US President Barack Obama expressed strong admiration of Pope Francis for promoting “a true sense of brotherhood and sisterhood and regard for those who are less fortunate,” in an interview aired Friday.
“I have been really impressed so far with the way he’s communicated what I think is the essence of the Christian faith,” Obama told CNN of the pontiff who has refashioned the image of the Roman Catholic Church since his installation last year.
The US president, who will visit the Vatican in March, said he didn’t believe Francis was acting out of a desire to gain widespread approval.
Rather, “I think he is very much reflecting on his faith and what he needs to do to make sure that folks — not just of the Catholic faith but people all around the world — are living out a message that he thinks is consistent with the lessons of Jesus Christ,” Obama said.
“That’s a meeting I’m looking forward to,” he added of the planned March 27 sit-down.
Obama has made rising inequality and the struggles of America’s middle classes the signature domestic issue of his second term.
In a speech in December, Obama praised an argument advanced by Pope Francis, the first non-European pontiff in nearly 1,300 years, on rising inequality in societies split between the very poor and the super rich.

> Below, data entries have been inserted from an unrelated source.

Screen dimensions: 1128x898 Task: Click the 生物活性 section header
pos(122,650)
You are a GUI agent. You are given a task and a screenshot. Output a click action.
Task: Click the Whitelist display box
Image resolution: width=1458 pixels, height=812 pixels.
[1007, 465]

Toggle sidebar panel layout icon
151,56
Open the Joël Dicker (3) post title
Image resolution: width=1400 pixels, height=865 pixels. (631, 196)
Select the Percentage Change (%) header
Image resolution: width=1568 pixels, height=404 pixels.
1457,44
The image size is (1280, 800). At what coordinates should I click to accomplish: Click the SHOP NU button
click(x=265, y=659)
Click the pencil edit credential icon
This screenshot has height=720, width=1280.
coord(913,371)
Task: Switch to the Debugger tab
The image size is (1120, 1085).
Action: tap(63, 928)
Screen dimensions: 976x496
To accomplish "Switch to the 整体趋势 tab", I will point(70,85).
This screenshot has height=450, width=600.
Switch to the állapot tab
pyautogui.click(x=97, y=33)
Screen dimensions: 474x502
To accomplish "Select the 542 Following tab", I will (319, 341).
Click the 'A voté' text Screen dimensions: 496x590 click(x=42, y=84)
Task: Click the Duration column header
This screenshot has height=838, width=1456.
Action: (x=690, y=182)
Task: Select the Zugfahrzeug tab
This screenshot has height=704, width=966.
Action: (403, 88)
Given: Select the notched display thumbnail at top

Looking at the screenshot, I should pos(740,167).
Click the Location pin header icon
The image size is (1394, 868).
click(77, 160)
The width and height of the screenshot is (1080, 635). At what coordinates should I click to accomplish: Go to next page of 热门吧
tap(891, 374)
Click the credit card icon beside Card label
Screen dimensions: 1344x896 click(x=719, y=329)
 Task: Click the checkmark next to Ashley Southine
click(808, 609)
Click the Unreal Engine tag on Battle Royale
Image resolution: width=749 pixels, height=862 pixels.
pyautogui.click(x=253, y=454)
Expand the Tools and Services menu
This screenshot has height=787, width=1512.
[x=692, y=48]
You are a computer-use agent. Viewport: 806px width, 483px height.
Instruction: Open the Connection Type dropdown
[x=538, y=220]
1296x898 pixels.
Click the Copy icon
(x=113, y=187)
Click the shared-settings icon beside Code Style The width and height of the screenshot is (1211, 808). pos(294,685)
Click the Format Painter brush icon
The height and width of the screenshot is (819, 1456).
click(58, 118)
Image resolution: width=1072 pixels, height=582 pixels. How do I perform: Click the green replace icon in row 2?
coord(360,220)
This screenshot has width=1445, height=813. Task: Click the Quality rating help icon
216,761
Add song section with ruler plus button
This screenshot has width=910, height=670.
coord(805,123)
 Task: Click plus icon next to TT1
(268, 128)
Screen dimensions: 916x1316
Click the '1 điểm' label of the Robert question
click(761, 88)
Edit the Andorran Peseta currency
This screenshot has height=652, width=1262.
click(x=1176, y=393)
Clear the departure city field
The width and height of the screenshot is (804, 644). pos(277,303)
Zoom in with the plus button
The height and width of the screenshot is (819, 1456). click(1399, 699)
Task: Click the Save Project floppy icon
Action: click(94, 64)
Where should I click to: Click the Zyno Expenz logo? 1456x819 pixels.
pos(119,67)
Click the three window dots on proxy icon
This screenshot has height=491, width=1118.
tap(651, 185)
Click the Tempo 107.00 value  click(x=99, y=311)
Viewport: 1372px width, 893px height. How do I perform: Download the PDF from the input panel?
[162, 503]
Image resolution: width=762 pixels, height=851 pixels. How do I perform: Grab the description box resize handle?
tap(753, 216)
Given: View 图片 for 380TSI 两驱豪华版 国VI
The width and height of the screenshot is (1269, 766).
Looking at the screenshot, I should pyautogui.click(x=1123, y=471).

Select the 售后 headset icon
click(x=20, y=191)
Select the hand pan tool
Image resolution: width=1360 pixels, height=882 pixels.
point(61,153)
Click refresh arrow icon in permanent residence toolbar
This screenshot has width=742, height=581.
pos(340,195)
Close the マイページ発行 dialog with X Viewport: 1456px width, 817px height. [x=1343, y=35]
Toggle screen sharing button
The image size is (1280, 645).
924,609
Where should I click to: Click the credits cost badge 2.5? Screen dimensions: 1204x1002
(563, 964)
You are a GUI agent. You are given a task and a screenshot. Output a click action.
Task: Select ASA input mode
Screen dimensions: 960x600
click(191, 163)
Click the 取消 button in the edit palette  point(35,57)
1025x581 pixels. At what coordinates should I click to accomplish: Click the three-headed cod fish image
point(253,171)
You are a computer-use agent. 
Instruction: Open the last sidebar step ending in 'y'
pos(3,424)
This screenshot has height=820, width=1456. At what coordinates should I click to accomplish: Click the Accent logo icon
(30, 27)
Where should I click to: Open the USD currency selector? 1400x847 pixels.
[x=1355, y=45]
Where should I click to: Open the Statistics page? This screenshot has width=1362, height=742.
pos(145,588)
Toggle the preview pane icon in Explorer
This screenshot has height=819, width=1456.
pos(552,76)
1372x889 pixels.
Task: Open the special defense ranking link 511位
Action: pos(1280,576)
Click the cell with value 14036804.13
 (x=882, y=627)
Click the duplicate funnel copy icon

“How could it be, he wrote, that it’s not a news item when an elderly homeless person dies of exposure, but it is news when the stock market loses two points?”
Pope Francis argued in the exhortation, that such conflicted values marked a “case of exclusion” in an unequal society.
And in October, the president told CNBC that he was “hugely impressed” with the pope’s humility and empathy to the poor.
Obama was last in Vatican City in 2009, when he met Pope Benedict.